◆ **Instructions to follow**
Continue the passage below on the twenty-year absence of Odysseus in the _Odyssey_, starting right after its final line.

◆ **Reading passage**
>> Start

The _Odyssey_ emphasis is on the
"generational" 20 year total absence of Odysseus:
-----------------------------------------------
BOOK XIX

"Madam," answered Ulysses, "it is such a long time ago that I can
hardly say. *TWENTY YEARS* are come and gone since he left my home,
and went elsewhither; but I will tell you as well as I can recollect.

"Nurse, do you wish to be the ruin of me, you who nursed me at your
own breast, now that after *TWENTY YEARS* of wandering I am at last
come to my own home again?
................................
BOOK XXIII

"Mother- but you are so hard that I cannot call you by such a name-
why do you keep away from my father in this way? Why do you not sit
by his side and begin talking to him and asking him questions? No
other woman could bear to keep away from her husband when he had come
back to her after *TWENTY YEARS* of absence, and after having gone
through so much; but your heart always was as hard as a stone."

"My dear," said he,
"heaven has endowed you with a heart more unyielding than woman
ever yet had. No other woman could bear to keep away from her
husband when he had come back to her after *TWENTY YEARS* of absence,
and after having gone through so much. But come, nurse, get a bed
ready for me; I will sleep alone, for this woman has a heart
as hard as iron."
................................

>> End

◆ **Excerpted data**
>> Start

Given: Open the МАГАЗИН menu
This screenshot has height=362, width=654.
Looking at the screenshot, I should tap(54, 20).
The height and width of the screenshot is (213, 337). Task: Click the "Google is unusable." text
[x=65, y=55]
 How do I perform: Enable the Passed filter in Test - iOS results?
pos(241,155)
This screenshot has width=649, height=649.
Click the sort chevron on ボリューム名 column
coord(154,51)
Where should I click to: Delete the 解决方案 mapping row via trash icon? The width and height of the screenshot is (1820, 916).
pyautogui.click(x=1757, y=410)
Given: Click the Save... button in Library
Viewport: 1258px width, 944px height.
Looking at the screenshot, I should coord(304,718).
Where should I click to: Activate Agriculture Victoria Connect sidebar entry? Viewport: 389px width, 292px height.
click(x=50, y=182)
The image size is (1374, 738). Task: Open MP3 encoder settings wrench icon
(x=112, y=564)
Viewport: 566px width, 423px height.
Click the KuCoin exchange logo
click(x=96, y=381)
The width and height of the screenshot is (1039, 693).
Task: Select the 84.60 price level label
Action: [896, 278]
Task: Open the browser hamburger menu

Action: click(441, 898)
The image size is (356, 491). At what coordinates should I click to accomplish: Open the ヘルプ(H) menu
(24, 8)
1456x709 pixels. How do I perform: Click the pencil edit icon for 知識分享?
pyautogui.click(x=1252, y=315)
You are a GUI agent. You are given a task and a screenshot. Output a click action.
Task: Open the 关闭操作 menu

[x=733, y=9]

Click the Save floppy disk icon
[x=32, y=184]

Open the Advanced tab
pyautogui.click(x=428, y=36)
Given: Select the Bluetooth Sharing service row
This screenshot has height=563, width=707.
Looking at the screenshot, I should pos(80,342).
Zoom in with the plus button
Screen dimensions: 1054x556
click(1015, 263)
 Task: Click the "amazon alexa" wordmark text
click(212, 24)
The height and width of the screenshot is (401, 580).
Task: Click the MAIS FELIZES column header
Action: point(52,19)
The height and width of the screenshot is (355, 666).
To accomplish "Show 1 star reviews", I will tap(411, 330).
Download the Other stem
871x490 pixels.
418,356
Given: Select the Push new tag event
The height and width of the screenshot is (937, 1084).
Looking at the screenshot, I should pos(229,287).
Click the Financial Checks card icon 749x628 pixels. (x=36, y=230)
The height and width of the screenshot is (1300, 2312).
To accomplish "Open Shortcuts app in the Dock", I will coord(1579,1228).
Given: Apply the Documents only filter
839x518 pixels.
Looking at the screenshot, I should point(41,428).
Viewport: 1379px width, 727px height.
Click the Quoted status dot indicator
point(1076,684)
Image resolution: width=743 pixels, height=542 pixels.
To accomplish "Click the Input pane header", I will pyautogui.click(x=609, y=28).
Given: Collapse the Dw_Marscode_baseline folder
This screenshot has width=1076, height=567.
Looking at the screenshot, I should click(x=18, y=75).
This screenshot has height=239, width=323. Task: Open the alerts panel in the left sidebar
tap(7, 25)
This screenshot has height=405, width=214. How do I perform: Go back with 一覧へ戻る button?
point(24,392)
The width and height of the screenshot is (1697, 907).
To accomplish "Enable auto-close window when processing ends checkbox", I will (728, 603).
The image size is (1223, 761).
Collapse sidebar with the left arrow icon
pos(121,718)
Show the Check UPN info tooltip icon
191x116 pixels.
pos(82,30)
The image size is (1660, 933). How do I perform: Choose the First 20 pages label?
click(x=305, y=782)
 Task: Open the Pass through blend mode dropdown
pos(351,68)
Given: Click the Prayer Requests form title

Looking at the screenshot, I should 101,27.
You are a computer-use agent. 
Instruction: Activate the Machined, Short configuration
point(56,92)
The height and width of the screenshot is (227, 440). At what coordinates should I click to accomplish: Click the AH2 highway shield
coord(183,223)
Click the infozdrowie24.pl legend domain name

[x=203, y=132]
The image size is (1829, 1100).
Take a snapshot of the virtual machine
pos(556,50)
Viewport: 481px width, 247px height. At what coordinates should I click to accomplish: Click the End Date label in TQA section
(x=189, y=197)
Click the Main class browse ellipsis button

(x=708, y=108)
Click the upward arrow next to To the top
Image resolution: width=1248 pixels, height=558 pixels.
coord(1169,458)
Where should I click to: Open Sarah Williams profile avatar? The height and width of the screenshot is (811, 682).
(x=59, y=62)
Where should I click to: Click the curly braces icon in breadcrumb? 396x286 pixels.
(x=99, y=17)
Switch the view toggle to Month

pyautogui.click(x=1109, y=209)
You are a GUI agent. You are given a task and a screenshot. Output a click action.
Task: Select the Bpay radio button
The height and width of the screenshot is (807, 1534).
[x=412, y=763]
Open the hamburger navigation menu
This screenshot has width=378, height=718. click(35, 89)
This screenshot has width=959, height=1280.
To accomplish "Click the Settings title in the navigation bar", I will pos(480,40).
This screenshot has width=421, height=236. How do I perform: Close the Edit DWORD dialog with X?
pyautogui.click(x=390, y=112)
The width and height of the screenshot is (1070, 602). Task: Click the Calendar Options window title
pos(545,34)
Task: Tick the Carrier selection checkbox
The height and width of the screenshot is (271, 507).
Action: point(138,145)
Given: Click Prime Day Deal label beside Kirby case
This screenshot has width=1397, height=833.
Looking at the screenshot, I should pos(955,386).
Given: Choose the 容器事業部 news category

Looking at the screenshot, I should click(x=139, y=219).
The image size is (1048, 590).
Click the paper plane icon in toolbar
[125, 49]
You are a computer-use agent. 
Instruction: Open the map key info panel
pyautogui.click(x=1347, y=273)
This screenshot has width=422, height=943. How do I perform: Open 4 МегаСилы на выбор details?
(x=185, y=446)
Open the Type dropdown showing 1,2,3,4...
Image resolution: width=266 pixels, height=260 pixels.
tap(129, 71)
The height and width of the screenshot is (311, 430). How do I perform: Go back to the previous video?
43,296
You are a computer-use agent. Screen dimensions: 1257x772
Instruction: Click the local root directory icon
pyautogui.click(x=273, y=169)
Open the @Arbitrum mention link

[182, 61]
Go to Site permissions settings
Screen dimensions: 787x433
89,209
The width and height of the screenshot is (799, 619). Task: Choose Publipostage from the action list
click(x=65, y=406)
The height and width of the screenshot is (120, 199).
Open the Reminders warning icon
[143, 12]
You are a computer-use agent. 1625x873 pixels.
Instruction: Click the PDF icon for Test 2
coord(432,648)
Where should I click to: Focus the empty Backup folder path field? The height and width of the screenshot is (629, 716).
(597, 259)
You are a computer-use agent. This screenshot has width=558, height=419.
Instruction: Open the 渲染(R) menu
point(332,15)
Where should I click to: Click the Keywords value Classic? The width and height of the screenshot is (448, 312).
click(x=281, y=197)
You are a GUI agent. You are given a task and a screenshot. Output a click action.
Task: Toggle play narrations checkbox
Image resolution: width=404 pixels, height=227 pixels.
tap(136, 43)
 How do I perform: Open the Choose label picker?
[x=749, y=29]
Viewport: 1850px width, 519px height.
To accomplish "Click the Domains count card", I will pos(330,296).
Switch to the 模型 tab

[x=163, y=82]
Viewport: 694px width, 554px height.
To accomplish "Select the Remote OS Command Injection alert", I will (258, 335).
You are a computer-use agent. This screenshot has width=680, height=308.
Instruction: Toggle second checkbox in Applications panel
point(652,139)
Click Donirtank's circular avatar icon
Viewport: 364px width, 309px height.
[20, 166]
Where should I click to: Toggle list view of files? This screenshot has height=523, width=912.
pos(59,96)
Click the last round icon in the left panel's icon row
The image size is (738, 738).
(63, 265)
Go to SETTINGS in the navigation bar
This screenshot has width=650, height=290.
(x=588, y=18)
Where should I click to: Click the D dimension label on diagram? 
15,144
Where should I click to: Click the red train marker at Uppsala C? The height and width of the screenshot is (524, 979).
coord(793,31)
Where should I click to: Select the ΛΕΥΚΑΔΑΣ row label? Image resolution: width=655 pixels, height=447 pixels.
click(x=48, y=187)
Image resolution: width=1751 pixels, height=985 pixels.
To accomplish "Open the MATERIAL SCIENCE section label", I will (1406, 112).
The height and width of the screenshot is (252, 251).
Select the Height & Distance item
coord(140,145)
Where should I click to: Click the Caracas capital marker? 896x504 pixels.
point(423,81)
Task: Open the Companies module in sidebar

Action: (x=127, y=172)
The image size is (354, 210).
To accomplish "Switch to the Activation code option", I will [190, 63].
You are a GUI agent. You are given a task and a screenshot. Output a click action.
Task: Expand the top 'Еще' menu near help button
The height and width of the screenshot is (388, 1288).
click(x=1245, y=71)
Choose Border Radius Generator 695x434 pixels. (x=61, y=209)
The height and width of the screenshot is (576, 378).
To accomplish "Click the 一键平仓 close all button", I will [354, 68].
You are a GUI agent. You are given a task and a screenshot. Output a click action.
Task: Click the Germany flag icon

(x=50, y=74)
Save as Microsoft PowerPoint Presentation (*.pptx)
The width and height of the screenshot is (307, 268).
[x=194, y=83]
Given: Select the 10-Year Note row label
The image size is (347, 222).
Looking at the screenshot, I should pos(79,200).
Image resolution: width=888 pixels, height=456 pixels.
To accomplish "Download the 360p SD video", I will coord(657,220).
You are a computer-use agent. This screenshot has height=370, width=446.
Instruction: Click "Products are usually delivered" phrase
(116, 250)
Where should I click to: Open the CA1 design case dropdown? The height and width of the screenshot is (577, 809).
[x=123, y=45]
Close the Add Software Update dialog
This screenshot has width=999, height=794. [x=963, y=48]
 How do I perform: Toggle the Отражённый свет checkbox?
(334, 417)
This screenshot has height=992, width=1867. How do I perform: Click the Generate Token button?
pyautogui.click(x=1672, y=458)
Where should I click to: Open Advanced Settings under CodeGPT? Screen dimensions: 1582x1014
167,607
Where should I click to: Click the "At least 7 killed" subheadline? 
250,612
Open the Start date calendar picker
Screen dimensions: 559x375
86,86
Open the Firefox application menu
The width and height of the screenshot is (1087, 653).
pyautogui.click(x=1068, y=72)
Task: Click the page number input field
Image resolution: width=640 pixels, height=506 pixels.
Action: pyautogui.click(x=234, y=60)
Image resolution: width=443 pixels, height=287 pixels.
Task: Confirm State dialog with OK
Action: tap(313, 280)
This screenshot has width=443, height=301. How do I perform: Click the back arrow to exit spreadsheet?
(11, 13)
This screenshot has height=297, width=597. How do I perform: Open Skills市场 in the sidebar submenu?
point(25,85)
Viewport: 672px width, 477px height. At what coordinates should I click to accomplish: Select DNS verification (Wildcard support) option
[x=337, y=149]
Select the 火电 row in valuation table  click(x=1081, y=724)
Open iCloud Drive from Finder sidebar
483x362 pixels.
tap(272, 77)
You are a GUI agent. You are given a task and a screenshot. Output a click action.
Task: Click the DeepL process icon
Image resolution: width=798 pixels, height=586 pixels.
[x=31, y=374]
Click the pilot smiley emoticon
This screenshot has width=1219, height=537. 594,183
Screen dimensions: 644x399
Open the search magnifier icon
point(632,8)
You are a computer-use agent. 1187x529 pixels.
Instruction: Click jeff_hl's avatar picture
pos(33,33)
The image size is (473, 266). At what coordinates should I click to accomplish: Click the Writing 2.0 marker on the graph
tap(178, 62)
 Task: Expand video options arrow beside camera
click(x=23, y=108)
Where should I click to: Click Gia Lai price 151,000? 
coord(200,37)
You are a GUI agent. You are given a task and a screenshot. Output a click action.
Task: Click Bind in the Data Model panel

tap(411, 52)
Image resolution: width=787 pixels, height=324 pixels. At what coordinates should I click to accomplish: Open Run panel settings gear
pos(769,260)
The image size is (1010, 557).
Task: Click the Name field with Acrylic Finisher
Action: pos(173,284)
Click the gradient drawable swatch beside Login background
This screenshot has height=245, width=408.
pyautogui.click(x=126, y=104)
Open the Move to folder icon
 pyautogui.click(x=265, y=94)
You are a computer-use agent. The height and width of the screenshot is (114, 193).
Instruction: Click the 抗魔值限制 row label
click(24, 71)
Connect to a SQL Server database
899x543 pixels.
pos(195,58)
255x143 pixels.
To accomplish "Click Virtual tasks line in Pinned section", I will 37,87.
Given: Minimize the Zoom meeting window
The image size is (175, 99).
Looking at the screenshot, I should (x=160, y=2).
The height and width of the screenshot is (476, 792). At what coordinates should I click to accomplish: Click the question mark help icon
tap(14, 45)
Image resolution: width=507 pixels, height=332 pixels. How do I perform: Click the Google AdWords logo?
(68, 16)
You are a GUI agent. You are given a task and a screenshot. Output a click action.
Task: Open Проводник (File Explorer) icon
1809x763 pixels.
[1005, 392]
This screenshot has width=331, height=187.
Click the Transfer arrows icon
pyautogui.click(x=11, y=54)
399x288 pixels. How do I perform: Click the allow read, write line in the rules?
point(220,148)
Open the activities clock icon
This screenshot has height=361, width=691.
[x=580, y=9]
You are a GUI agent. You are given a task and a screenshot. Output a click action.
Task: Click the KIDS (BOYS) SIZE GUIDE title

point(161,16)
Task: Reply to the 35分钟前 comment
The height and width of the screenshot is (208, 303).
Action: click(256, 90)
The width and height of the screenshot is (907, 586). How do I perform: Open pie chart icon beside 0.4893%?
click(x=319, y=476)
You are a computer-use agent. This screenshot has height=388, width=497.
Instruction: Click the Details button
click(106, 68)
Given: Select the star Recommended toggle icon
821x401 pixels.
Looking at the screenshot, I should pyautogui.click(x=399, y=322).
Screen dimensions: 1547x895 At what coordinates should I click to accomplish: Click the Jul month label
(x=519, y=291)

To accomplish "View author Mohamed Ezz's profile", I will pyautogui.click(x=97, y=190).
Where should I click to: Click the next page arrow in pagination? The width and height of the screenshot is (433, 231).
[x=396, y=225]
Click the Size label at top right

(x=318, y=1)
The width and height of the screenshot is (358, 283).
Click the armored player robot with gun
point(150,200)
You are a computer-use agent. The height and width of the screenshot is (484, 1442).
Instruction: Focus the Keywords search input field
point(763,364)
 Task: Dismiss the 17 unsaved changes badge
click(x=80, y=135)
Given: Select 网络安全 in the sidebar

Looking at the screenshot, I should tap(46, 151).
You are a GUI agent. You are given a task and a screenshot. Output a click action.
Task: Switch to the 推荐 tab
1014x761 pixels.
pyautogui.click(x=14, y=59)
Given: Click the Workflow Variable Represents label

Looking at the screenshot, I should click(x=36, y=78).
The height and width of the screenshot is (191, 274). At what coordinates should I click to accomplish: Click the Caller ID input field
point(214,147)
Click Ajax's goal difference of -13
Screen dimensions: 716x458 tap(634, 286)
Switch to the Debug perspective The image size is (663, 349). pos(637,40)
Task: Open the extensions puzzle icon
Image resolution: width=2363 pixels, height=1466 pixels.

>> End

◆ **Output below**
BOOK XXIV

A dark cloud of sorrow fell upon Laertes as he listened. He filled
both hands with the dust from off the ground and poured it over his
grey head, groaning heavily as he did so. The heart of Ulysses was
touched, and his nostrils quivered as he looked upon his father; then
he sprang towards him, flung his arms about him and kissed him, saying,
"I am he, father, about whom you are asking- I have returned after
having been away for *TWENTY YEARS*. But cease your sighing and lamentation-
we have no time to lose, for I should tell you that I have been killing
the suitors in my house, to punish them for their insolence and crimes."
------------------------------------
Now Jupiter/Saturn conjunctions occur only about every 20 years
or so perhaps the Mercurial Odysseus left Ithaca during
a rare Mercury/Jupiter/Saturn triple conjunction:

Code: Select all

November 4, 1198 BC: (Fri -1197 Nov 4 17:57)
http://www.fourmilab.ch/cgi-bin/Solar
.
.              Right                   Distance    From 38°N 90°W:
.            Ascension    Declination      (AU)   Altitude Azimuth
.
MERCURY     12h 44m 11s    -1° 57.8'     0.910    45.832   29.918 Up
Jupiter     12h 42m  2s    -3° 24.0'     6.266    44.301   29.817 Up
Saturn      12h 42m  1s    -2°  4.9'    11.042    45.509   30.562 Up
Note: *MERCURY* Jupiter & Saturn only get this close
. to each other (i.e., within 1.6°)
. only once every 50,000 years or so!! :
-----------------------------------------------
BOOK V

"What, my dear, are you talking about?" replied [Jupiter] , "did you
not send him there yourself, because you thought it would help Ulysses
to get home and punish the suitors? Besides, you are perfectly able
to protect Telemachus, and to see him safely home again, while the
suitors have to come hurry-skurrying back without having killed him."

When he had thus spoken, he said to his son *MERCURY*, "MERCURY, you
are our messenger, go therefore and tell Calypso we have decreed that
poor Ulysses is to return home. He is to be convoyed neither by gods
nor men, but after a perilous voyage of *TWENTY DAYS* upon a raft he
is to reach fertile Scheria, the land of the Phaeacians, who are near
of kin to the gods, and will honour him as though he were one of ourselves.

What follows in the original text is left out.